We all want to live long lives, so I don’t think it’s the age bit that scares us. I honestly don’t give two stuffs about the prospect of living alone in my nineties, as long as I am hale and hearty. No, the thing that frightens all of us is becoming old and infirm. What if I get dementia? What if I have a stroke and can’t look after myself anymore? Who will take care of me? Will I be lonely?

But these aren’t just questions for the childfree, are they? What will any of us do when we are aged and infirm? I hate to say it, but there are care homes just full of older people who are both sick and lonely, and they have children. Having kids is no guarantee that someone will be there when you can no longer take care of yourself.

I’m not so sure that viewing your children as a retirement plan is the gold-plated guarantee against the terrors of infirmity it is assumed to be. I mean, what if you’re an arsehole? What if your kids are arseholes? There’s no insurance against that. And even if you’re all lovely and get along like a house on fire, is the dream of your children rallying around to support you in your old age even plausible anymore?

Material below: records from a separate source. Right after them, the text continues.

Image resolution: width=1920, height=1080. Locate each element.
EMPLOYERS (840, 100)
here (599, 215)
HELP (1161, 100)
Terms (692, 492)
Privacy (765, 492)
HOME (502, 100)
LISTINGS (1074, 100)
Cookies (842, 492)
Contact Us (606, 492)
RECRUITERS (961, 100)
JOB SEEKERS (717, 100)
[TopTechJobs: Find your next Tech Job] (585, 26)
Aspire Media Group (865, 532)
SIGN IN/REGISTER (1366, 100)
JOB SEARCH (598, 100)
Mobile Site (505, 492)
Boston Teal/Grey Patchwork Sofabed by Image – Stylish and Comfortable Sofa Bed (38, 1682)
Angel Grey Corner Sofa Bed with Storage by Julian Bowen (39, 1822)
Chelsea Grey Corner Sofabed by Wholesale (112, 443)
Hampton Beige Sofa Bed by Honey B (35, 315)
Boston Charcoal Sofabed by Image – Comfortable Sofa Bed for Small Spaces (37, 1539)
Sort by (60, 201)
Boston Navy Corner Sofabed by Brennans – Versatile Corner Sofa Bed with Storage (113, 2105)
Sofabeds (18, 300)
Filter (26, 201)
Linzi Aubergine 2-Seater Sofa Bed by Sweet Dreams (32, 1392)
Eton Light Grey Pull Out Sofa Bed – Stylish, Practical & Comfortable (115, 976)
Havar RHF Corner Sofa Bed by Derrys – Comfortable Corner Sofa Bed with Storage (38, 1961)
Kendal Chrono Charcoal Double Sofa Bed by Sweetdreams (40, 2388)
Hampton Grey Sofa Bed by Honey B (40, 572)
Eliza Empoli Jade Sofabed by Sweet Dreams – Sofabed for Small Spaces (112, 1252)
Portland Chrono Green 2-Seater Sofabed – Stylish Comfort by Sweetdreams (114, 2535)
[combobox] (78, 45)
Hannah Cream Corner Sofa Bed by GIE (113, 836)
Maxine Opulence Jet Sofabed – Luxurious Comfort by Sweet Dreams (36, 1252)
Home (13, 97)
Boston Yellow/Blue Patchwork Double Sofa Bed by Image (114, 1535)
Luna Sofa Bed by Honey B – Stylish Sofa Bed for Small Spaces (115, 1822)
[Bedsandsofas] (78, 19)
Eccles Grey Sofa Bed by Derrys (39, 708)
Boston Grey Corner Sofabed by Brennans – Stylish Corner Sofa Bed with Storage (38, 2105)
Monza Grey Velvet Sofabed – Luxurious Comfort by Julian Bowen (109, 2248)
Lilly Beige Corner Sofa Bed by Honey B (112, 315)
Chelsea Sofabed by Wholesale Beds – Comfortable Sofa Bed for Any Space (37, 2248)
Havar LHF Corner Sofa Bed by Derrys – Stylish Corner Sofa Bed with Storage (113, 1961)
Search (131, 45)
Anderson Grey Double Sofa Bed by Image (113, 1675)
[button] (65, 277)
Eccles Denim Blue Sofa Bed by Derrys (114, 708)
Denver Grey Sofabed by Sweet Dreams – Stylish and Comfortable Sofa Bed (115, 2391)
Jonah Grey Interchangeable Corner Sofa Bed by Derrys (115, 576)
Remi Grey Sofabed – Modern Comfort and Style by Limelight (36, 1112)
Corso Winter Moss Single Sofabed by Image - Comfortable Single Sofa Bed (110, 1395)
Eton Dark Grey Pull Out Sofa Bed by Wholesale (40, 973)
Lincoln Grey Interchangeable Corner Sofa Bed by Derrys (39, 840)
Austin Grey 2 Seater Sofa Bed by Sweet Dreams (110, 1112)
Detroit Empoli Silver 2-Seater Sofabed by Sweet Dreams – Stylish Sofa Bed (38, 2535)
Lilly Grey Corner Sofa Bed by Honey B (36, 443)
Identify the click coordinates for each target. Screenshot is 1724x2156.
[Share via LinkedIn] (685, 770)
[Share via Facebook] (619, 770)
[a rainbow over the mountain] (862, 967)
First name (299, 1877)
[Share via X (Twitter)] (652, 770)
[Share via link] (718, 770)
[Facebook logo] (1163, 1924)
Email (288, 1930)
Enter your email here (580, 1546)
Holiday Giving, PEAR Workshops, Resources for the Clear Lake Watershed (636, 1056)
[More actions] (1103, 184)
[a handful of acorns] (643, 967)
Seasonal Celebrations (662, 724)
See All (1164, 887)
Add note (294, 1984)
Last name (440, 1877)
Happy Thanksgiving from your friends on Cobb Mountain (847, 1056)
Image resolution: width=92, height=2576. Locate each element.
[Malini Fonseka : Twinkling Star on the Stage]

I hate to sound like the harbinger of doom, but like jobs for life, homeownership, and single income families, I suspect that children supporting their parents in their infirmity is going to be very difficult for all but the wealthiest.

Getting older is simply becoming harder and harder. Many of us will likely be working until we are into our seventies, and even if we get to retire, in 20 years I doubt our state pension pots will be able to cover the cost of a bag of butter candy, let alone care costs. A report recently found that women would need to work 19 extra years in order to retire with the same pension pot as men. That sucks.

You know what else is unfair? You can do everything “right” in your life to secure your twilight years, and still get shafted. You can have kids, work hard, pay into your pension, and buy your own house, but what will happen if you need to go into a care home? Will your kids be able to afford the cost of that?

The average cost of a nursing home in the UK is £1,000 per week. The average care home is £800 per week. It’s quite possible that you will have to use your savings and the equity from your home to pay for that. It almost seems sensible to just spend the lot and throw yourself on the mercy of the state when the time comes. (I like to call that “Plan B”.)

This is all sounding extremely depressing, and I will pick it up, I promise. But the simple fact is that the “what will you do when you are old” question is not just for people without kids! All of us need to start making plans, and the plan cannot be to just have children. So, what is my plan?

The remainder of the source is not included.